▶ **Task to complete**
Could you transcribe every record below exactly as written, leaving out any pictures?
(Dataset Opens)
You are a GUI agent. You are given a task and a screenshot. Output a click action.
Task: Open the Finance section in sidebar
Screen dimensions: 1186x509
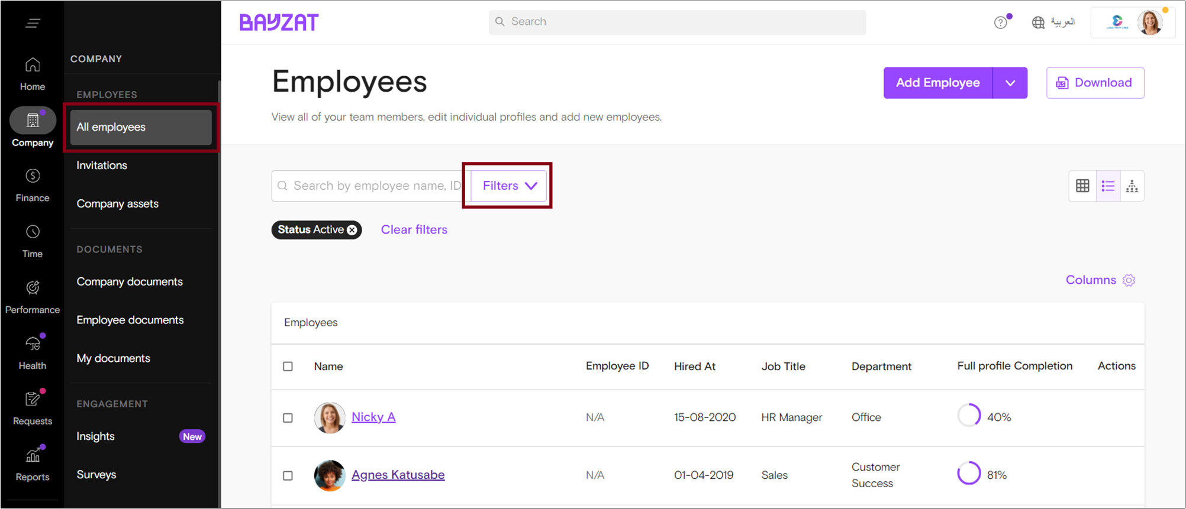33,184
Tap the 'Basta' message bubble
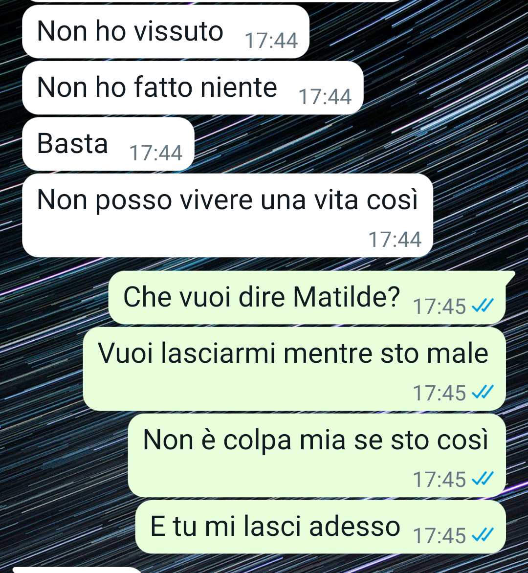The height and width of the screenshot is (573, 528). [108, 144]
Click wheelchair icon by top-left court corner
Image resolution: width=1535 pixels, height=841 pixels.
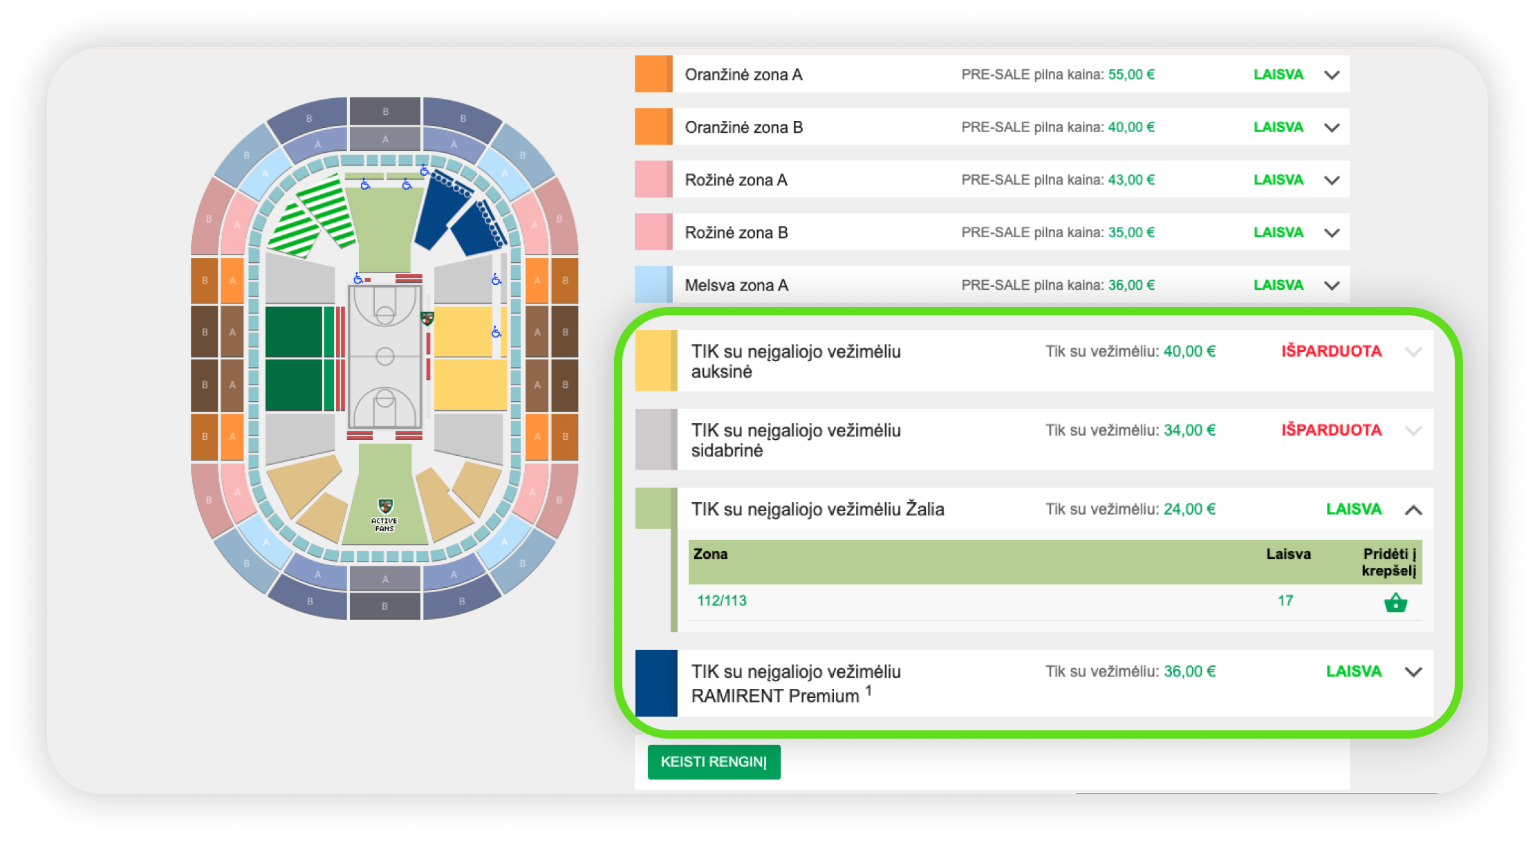pyautogui.click(x=357, y=278)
(Dataset Closes)
▶ **Answer for this exercise**
You are a GUI agent. You are given a task and a screenshot. Output a click action.
Task: Open the Finance section in sidebar
Screen dimensions: 1186x509
33,184
Tap the 'Basta' message bubble
The height and width of the screenshot is (573, 528). [108, 144]
Click wheelchair icon by top-left court corner
Image resolution: width=1535 pixels, height=841 pixels.
pyautogui.click(x=357, y=278)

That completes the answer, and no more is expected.